La lengua del oso hormiguero es una estructura extraordinariamente
larga, cilíndrica y protráctil, especializada en la captura de insectos
sociales como hormigas y termitas. Puede extenderse más de 50 centímetros en
especies grandes, superando ampliamente la longitud del cráneo. A diferencia de
muchos mamíferos, la lengua no está firmemente anclada al piso de la cavidad
oral, sino que se inserta profundamente en la región torácica mediante un
complejo sistema muscular asociado al aparato hioideo elongado. Esta
disposición permite una proyección rápida y repetida, esencial para explotar
colonias densas de insectos.
La superficie lingual está recubierta por un epitelio
resistente y presenta una capa abundante de secreciones salivales pegajosas,
producidas por glándulas salivales hipertrofiadas. Estas secreciones permiten
que hormigas y termitas queden adheridas instantáneamente al contacto. La
lengua se mueve hacia dentro y fuera a gran velocidad, en ciclos que pueden
repetirse varias veces por segundo. Además, la musculatura longitudinal
facilita la retracción eficiente una vez capturada la presa. El oso hormiguero
carece de dientes funcionales, por lo que la lengua cumple un papel central en
la obtención y transporte del alimento hacia el esófago.

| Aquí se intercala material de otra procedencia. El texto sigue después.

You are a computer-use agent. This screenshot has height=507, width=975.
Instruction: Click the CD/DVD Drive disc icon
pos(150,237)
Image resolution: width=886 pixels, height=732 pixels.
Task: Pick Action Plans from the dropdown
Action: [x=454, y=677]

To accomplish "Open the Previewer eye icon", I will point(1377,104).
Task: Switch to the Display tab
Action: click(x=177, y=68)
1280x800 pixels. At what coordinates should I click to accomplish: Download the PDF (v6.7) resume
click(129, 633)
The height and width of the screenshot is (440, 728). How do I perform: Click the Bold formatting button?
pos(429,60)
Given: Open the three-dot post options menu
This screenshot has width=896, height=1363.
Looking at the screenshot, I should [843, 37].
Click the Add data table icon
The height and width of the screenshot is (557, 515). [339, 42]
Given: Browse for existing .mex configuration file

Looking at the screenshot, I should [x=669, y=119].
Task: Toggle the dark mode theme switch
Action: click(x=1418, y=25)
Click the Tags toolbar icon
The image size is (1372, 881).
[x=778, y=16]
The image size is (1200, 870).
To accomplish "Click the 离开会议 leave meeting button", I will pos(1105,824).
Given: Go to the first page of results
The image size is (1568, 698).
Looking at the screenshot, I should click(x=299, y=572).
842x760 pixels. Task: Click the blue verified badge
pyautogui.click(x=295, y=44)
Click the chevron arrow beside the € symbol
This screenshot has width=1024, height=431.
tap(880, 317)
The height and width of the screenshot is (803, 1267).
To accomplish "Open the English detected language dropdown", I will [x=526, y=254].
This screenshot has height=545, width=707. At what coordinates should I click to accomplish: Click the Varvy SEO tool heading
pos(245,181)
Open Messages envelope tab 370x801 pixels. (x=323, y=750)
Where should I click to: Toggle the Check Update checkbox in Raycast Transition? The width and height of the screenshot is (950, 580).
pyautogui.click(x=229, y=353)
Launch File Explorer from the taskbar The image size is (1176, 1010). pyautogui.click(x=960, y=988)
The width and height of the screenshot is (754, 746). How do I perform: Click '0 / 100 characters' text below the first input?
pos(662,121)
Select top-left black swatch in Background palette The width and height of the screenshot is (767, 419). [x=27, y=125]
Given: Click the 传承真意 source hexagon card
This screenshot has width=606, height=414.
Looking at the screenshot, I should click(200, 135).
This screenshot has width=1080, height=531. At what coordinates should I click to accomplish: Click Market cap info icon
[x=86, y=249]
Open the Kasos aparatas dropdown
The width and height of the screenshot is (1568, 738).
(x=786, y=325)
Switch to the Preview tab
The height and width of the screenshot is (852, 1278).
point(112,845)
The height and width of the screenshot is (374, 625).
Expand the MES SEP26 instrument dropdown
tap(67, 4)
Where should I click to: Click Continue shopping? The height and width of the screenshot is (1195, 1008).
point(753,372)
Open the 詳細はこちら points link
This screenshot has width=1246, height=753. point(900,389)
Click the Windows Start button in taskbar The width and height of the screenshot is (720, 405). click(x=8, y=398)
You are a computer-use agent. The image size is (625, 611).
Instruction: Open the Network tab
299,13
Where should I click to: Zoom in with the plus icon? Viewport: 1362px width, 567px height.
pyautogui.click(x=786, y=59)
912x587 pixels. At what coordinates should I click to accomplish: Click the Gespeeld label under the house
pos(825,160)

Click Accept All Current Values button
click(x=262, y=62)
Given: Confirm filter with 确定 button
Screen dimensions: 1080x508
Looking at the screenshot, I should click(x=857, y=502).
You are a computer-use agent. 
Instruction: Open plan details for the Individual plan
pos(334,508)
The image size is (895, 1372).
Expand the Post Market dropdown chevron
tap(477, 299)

Desde el punto de vista evolutivo, esta lengua representa
una adaptación extrema dentro de los mamíferos insectívoros especializados,
particularmente en el orden Pilosa. La combinación de longitud, movilidad y
adhesividad compensa la ausencia de dentición y la estrechez del hocico
tubular. El cráneo alargado, la mandíbula reducida y la potente musculatura
cervical trabajan coordinadamente con la lengua para acceder a túneles y
galerías subterráneas. Así, la lengua del oso hormiguero no es solo un órgano
manipulador, sino una herramienta altamente especializada que define su
estrategia trófica y su éxito ecológico en ambientes tropicales.